HKU-BAL / Clair3

Clair3 - Symphonizing pileup and full-alignment for high-performance long-read variant calling
230 stars 27 forks source link

Clair3 GVCF created file is 1bp of the end sequence so validatevariants fails #317

Open klausyboi opened 4 weeks ago

klausyboi commented 4 weeks ago

Hi,

Im trying to combine my gvcfs, first using gatks validatevariants but i get the error:

A GVCF must cover the entire region. Found 16 loci with no VariantContext covering it. The first uncovered segment is:Pf3D7_01_v3:640851

Looking at a sample that worked from illumina the bp is always 1 short for each chromosome and 640851 is the end of the chromosome in this case so i think thats the problem.

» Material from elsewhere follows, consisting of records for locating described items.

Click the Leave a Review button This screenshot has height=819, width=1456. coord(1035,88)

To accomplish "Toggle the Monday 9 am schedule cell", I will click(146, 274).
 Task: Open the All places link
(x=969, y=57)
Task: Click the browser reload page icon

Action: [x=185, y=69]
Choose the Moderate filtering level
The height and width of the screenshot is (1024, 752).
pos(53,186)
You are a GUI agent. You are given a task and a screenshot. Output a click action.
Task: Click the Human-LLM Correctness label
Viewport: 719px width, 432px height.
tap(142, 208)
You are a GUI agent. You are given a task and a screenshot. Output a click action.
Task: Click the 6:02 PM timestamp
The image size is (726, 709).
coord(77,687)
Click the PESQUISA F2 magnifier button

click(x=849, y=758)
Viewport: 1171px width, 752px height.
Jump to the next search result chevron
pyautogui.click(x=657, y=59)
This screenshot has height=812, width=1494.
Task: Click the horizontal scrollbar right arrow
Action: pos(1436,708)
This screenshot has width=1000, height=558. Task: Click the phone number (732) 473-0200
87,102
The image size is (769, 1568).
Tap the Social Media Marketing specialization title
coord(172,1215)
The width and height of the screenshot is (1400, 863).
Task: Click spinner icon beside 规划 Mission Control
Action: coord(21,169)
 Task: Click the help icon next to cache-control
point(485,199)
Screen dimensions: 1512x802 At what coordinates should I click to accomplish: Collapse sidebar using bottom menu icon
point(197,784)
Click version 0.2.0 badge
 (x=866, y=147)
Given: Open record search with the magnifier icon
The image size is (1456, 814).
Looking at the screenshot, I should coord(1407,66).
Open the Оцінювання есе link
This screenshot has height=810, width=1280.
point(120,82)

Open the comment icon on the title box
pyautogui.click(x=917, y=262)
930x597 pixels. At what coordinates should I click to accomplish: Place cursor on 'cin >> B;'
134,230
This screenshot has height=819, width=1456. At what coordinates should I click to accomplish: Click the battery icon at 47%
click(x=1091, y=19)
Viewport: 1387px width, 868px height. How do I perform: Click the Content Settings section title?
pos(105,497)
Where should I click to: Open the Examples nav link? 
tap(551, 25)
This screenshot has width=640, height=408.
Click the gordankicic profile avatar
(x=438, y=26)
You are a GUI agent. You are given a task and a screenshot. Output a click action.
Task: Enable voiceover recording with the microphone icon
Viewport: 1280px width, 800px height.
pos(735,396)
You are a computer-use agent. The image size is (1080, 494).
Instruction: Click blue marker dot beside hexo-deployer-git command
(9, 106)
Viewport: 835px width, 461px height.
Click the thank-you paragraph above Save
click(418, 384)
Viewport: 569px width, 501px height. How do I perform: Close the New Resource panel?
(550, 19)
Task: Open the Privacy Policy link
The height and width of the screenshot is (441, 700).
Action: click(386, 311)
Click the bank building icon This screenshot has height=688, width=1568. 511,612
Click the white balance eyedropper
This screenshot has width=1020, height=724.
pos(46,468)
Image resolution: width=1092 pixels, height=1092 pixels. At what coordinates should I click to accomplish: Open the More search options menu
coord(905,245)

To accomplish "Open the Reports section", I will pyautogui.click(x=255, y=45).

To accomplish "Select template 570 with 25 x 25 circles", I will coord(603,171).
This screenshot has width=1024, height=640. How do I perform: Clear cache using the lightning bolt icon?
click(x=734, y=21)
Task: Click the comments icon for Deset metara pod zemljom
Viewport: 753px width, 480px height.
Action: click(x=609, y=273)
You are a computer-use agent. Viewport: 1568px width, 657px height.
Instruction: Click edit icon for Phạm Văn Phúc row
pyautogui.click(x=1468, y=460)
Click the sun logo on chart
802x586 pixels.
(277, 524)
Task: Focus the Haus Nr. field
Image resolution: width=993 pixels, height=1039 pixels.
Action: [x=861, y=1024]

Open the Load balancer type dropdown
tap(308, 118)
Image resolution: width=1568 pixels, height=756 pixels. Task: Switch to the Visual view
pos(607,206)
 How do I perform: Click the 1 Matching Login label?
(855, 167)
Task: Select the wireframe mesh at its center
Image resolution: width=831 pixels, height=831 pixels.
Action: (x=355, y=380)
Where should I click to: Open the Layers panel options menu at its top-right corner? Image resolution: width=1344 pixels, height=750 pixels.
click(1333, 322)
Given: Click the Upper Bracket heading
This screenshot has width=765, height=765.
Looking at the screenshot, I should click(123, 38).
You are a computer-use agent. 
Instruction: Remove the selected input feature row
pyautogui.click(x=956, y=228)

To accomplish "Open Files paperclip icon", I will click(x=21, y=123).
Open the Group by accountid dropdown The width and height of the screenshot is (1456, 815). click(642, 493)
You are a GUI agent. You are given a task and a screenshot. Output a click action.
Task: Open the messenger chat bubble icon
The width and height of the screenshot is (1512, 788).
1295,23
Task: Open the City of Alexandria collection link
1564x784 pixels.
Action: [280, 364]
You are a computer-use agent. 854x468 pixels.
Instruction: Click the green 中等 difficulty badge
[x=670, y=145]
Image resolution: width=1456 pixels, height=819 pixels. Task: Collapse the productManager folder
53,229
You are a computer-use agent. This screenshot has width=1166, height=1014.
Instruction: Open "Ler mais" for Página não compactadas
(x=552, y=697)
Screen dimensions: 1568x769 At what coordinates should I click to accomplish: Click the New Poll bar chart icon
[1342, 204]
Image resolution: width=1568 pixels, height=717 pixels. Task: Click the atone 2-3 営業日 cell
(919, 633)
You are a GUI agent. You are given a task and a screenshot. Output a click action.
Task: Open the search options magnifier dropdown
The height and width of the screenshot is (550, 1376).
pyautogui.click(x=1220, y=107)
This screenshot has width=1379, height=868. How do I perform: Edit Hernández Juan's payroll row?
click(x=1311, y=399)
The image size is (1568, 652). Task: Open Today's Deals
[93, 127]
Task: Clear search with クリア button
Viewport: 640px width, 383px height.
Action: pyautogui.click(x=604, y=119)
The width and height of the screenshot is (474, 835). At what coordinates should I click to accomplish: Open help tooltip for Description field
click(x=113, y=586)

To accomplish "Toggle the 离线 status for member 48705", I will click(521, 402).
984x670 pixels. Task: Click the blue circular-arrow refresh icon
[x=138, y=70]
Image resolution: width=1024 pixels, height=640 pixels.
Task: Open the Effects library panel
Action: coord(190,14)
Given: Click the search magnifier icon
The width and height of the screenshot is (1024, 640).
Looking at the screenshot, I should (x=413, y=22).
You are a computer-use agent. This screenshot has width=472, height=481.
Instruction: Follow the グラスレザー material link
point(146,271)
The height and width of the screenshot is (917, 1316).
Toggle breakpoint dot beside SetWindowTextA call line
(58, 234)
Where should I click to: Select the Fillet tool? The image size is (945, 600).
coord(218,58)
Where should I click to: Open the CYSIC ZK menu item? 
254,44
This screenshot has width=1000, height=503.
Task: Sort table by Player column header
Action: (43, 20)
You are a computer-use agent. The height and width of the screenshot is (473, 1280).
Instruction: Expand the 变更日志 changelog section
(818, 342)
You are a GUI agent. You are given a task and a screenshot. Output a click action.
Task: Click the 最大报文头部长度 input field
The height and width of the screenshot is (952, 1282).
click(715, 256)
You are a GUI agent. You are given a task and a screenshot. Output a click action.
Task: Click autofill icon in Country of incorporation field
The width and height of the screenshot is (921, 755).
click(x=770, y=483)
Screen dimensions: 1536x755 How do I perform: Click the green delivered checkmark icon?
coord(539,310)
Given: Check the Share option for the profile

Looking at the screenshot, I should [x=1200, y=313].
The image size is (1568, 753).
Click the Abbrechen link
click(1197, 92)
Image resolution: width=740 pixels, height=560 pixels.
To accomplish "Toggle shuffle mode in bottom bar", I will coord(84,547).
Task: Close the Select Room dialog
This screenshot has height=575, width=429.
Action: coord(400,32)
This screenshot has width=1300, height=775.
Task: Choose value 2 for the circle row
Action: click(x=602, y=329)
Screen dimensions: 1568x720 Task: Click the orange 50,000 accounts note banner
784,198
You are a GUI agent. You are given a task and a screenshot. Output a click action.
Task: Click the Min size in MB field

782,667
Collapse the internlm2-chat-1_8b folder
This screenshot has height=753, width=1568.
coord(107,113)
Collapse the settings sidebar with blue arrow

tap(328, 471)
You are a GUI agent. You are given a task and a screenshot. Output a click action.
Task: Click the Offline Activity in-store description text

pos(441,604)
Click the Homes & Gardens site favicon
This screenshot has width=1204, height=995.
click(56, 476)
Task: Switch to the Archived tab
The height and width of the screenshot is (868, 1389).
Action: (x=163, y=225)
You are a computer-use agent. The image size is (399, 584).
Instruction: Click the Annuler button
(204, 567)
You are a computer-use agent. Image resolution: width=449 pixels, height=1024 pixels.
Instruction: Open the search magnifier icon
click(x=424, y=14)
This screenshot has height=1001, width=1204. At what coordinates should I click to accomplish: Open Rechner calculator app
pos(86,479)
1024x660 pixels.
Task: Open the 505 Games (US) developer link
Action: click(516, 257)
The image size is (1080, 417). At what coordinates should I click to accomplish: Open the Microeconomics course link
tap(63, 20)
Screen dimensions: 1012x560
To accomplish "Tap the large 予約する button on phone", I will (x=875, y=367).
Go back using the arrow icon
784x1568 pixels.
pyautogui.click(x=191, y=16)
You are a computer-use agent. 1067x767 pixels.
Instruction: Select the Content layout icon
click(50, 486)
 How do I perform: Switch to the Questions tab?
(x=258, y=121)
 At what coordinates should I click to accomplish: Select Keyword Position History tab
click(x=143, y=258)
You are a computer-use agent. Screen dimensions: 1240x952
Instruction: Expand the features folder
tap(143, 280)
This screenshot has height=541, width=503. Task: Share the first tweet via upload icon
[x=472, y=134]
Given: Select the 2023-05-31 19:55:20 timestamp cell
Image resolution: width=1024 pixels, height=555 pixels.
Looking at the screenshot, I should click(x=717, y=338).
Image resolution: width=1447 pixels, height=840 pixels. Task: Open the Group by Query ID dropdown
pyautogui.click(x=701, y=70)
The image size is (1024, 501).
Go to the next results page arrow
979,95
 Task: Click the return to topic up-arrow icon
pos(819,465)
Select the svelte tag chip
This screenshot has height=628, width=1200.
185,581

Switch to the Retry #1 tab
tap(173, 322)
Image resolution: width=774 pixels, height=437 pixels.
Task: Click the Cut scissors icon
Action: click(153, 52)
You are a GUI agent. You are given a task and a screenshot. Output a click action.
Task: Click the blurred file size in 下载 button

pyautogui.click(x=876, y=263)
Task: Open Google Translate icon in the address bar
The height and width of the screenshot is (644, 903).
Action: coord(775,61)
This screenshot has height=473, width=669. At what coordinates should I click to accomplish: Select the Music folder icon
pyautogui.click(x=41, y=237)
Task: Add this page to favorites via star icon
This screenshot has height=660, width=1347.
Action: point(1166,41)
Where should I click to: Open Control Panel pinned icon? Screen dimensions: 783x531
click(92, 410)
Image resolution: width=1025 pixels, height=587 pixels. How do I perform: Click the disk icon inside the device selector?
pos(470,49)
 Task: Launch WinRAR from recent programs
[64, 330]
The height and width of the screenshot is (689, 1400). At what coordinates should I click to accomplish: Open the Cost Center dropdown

I used clair3 to get the gvcf using: barcode=\$(basename "\$barcode_dir") run_clair3.sh \ --bamfn=barcodes/\$barcode/calls"\$barcode"_sorted.bam \ --ref_fn=${ref_seq} \ --threads=${threads} \ --platform="ont" \ --model_path=/mnt/storageG1/data/software/rerio/clair3_models/r1041e82${bps}_${type}_v500 \ --output=vcf/\$barcode/ \ --include_all_ctgs \ --gvcf

I then used sortvcf from gatk because the variants were all in the wrong order and I was getting this error, hoping it would fix it but alas it did not.

Any help with this is greatly appreciated.

Thanks

aquaskyline commented 3 weeks ago

Could you please send over the reads and reference sequence of Pf3D7_01_v3. We will try the repeat the problem on our side.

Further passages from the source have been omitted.